Amazon Web Services remains Anthropic’s primary cloud provider and training partner, the startup was careful to note — a reminder that these deals are additive, not exclusive. Anthropic runs its Claude models across AWS Trainium chips, Google TPUs, and Nvidia GPUs.

The Numbers Behind the Demand

The infrastructure spending is being pulled by explosive revenue growth. Anthropic said its run-rate revenue has surpassed $30 billion, tripling from approximately $9 billion at the end of 2025. Over 1,000 business customers are now each spending more than $1 million annually on Anthropic products — a figure that has doubled in less than two months, according to the company.

Analysts at Mizuho, led by Vijay Rakesh, estimated after Broadcom’s last earnings call that the company could generate $21 billion in AI revenue from Anthropic alone in 2026, and $42 billion in 2027. Those are analyst projections, not confirmed figures — Broadcom’s Monday filing did not include dollar amounts.

What This Means for Nvidia

The deals underscore a structural shift in how the biggest buyers of AI compute are thinking about hardware. Google’s push to make TPUs a viable alternative to Nvidia’s market-leading GPUs has been underway for years. Reuters reported in December that TPU sales had become a crucial growth engine for Google’s cloud revenue, as the company works to demonstrate to investors that its AI capital expenditure is generating returns.

Broadcom is now the common thread connecting multiple challengers to Nvidia’s position. In addition to the Google and Anthropic deals, the chip designer is collaborating with OpenAI on custom silicon, according to CNBC. OpenAI has also committed to drawing on six gigawatts of AMD’s GPUs — a separate effort to diversify away from Nvidia dependence.

None of this means Nvidia is in trouble. The company’s GPUs still power the vast majority of AI training and inference worldwide. But the direction of travel is clear: the largest consumers of AI compute are working systematically to reduce their reliance on a single supplier, and they are willing to sign decade-long contracts to do it.

Broadcom’s Emerging Monopoly on Custom Silicon Design

What makes Broadcom’s position unusual is that the company isn’t trying to compete with Nvidia directly. It doesn’t sell general-purpose GPUs. Instead, it designs custom chips for specific clients — and in doing so, it has quietly assembled a portfolio of relationships with nearly every major AI player that wants to break free of Nvidia’s pricing power.

Google, Anthropic, and OpenAI are all working with Broadcom. The pattern is consistent: big tech builds its own silicon, and Broadcom is the design shop they keep turning to.

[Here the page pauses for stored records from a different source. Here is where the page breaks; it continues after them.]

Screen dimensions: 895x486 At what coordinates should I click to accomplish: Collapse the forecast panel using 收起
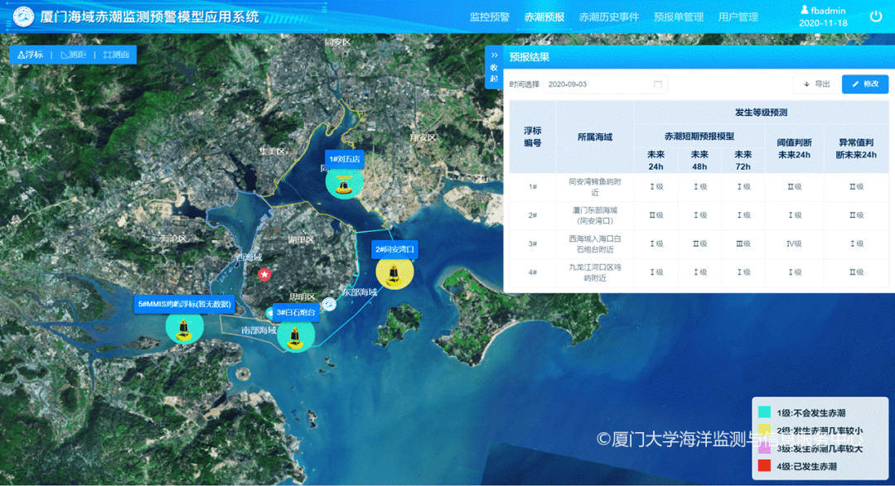[x=494, y=67]

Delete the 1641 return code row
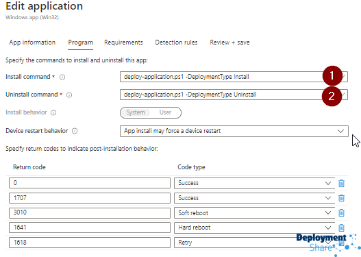(x=341, y=228)
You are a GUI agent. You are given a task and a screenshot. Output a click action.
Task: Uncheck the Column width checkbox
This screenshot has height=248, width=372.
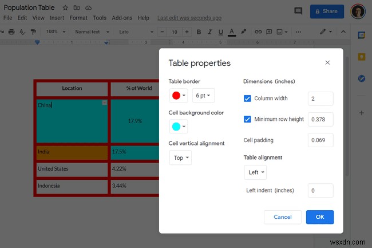pos(247,99)
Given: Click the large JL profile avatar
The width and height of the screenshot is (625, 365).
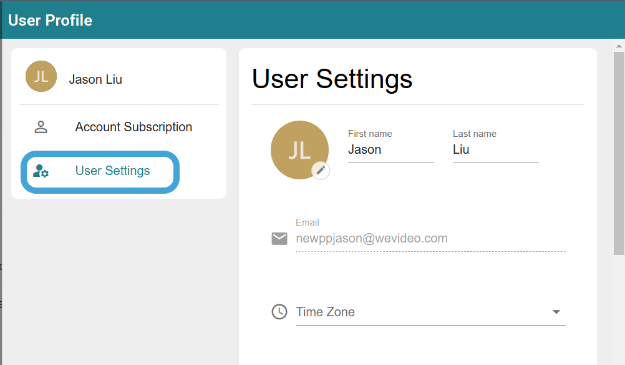Looking at the screenshot, I should click(x=299, y=150).
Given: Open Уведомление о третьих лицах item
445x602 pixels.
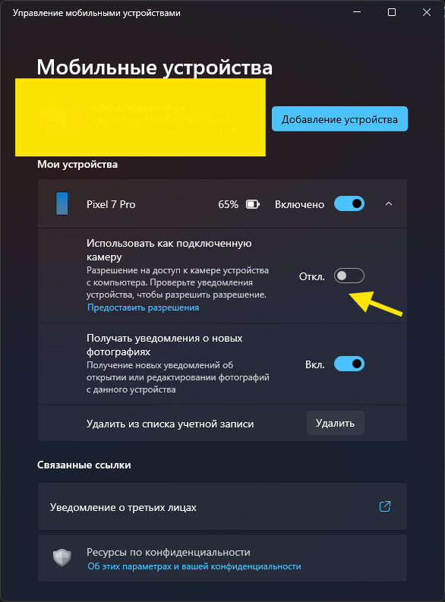Looking at the screenshot, I should pyautogui.click(x=223, y=507).
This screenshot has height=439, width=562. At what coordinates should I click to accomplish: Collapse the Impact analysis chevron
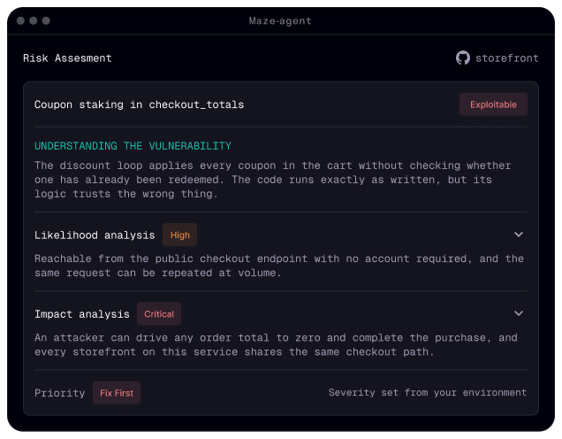519,313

The Spending Question Nobody Is Asking

The implicit bet across all of these deals is that AI demand will continue to grow fast enough to absorb the enormous infrastructure being built. Anthropic’s revenue numbers suggest that, at least for now, demand is outpacing even aggressive projections. But 3.5 gigawatts of capacity coming online in 2027 is a forward commitment based on current growth rates — and growth rates in technology have a habit of flattening when the bill arrives.

For the moment, though, the money is real and the contracts are signed. Broadcom just locked in a decade of work with one of the world’s largest buyers of chips, and the market for AI compute that doesn’t bear Nvidia’s logo keeps getting bigger.